----- PASSAGE PROVIDED

“And the man and his wife were both naked and were not ashamed.”
In the beginning, when God created the heavens and the earth, we didn’t need clothes. As a natural picture of the unobstructed, intimate relationship that humans and God enjoyed, and before the sting of sin-soaked shame, the man and his wife walked around naked.
The recoil or embarrassment that some of us might feel imagining that only highlights what The Fall did to us. We were created to be naked: completely vulnerable yet totally safe. It wasn’t a bad thing or an embarrassment but a beautiful, mysterious, and profound reality.
And they heard the sound of the LORD God walking in the garden in the cool of the day, and the man and his wife hid themselves from the presence of the LORD God among the trees of the garden.
But the LORD God called to the man and said to him, “Where are you?” And he said, “I heard the sound of you in the garden, and I was afraid, because I was naked, and I hid myself.”
He said, “Who told you that you were naked?” Genesis 3:8-11
“Who told you that you were naked?” When I close my eyes and imagine this conversation, I imagine God’s tone of voice. I can hear the anger, the desire to crush that lying serpent that had tricked His precious children. But mostly, I think I can hear God’s sadness, His broken heart. Humanity’s innocence was stolen. Shame, that they were never meant to feel, was here.
We still feel that shame today. We see and feel glimpses of it all the time. Our teenagers feel it. Our children feel it. It’s stuck to us. Our culture, poisoned by porn and eating disorders and self-harming, feels it.
And the LORD God made for Adam and for his wife garments of skins and clothed them. Genesis 3:21
In a moment that will be echoed on Calvary Hill, God does for the man and woman what they cannot do for themselves. Their shame was self-inflicted but God, in His love, clothes them, giving them back their dignity.
God clothes them naturally and covers them spiritually.
They can no longer be naked, but the Father will not leave them as they are. Nor does He leave us as we are. He still offers to clothe us, through the blood of Jesus and through the Gospel which covers and cleans us, until we too are without shame.

----------

PROBLEM SET
[1] Answer these questions using the passage on Genesis and shame:
(a) Where did the man and his wife hide themselves from the LORD God?
(b) What did the LORD God make for Adam and his wife to clothe them?
(c) What does the passage say God offers to clothe us through?
[2] According to the passage on Genesis and shame, what three things has our culture been poisoned by?
[3] Reproduce the passage on Genesis and shame word for word, from "The recoil or" to "of the garden.".

----- DATASET EXTRACT

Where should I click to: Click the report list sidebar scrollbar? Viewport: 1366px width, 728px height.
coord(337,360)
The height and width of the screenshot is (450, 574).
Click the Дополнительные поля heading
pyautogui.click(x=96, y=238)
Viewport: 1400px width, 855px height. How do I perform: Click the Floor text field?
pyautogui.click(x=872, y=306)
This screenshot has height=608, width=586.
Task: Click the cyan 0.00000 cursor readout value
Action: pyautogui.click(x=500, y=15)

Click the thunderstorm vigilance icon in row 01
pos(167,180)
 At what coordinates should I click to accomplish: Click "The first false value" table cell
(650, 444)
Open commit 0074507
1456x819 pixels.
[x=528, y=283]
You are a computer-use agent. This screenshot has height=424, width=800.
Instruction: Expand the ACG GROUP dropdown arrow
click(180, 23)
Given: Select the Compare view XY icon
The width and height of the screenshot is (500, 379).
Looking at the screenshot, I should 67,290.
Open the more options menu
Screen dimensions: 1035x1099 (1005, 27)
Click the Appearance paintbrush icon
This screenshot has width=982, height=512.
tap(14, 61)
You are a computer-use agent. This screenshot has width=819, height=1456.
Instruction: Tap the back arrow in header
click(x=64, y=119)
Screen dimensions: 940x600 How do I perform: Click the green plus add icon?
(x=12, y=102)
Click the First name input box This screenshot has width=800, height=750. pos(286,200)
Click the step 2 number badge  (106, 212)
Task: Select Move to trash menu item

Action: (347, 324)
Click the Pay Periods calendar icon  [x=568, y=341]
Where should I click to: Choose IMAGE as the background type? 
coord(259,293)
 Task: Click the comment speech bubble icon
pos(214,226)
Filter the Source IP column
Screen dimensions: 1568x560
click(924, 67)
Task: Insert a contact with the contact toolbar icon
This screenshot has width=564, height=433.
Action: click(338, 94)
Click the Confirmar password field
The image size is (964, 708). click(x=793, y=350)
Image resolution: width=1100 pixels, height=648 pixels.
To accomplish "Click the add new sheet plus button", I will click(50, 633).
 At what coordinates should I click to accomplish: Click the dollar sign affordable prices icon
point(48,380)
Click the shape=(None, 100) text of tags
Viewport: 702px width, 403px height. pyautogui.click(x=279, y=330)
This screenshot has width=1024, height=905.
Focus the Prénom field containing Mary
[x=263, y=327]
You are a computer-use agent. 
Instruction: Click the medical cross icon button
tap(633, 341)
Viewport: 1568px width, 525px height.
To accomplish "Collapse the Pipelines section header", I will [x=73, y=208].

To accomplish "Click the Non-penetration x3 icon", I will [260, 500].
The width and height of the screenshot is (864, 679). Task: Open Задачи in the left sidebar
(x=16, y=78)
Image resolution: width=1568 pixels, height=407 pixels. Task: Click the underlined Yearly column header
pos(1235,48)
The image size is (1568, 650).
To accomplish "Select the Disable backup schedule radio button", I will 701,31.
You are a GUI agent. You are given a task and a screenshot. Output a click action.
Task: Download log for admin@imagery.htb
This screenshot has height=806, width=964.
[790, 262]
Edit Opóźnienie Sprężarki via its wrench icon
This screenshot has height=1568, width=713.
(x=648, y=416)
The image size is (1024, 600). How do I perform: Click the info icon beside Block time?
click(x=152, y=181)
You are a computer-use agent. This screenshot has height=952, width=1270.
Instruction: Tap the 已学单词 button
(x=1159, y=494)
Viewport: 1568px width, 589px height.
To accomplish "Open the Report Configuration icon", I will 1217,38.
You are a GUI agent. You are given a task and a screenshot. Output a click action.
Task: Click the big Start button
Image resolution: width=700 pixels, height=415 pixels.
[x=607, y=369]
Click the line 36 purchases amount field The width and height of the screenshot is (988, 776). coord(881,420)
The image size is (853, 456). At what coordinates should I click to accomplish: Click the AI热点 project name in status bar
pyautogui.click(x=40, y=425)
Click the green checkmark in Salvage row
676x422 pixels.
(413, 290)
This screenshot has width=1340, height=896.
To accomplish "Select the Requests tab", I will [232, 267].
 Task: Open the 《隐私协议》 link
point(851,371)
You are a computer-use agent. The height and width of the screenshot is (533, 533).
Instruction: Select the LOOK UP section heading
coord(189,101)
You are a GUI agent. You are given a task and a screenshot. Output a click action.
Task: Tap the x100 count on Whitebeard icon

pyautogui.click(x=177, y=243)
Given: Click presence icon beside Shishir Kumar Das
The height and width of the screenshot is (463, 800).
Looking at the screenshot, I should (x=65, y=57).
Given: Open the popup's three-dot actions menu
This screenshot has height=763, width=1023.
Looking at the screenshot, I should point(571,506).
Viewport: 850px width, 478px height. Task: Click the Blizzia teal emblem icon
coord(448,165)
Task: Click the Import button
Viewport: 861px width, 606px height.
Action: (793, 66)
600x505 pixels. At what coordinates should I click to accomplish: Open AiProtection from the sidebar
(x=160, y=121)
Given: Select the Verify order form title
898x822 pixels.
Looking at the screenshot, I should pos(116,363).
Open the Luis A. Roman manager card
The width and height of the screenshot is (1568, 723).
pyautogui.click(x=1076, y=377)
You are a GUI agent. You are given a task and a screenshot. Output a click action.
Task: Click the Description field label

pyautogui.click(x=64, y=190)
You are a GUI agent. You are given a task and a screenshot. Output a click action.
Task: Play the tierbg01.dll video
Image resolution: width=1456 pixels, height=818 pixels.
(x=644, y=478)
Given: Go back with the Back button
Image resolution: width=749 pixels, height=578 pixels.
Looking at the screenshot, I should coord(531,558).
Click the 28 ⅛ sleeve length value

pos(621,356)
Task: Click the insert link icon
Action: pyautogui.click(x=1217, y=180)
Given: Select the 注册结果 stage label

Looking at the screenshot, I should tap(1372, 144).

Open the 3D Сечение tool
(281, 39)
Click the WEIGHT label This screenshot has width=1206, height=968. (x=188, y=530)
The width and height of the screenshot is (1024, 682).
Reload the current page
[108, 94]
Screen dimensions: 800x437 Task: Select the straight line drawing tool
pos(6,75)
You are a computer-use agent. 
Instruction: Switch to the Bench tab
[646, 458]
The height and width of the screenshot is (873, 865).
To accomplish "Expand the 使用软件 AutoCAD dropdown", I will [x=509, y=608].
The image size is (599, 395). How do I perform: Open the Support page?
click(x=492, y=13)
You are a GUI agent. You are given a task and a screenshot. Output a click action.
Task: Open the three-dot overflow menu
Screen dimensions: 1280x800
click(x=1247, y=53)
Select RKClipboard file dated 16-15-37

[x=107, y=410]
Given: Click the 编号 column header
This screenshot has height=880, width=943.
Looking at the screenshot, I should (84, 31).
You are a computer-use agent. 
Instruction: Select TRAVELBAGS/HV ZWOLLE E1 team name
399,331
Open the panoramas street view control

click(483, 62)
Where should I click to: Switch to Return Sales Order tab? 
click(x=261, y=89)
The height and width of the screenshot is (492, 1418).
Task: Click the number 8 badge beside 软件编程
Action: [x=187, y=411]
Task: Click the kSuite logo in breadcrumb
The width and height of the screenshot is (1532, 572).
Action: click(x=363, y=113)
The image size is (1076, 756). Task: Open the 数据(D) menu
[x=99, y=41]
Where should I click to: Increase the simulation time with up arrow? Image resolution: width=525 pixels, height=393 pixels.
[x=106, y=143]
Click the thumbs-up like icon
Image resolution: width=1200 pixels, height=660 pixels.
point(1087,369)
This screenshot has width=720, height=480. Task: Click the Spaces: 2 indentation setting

----------

SOLUTIONS BELOW
[1]
(a) Among the trees of the garden.
(b) Garments of skins.
(c) The blood of Jesus and the Gospel.

[2]
- Porn
- Eating disorders
- Self-harming

[3]
The recoil or embarrassment that some of us might feel imagining that only highlights what The Fall did to us. We were created to be naked: completely vulnerable yet totally safe. It wasn’t a bad thing or an embarrassment but a beautiful, mysterious, and profound reality.
And they heard the sound of the LORD God walking in the garden in the cool of the day, and the man and his wife hid themselves from the presence of the LORD God among the trees of the garden.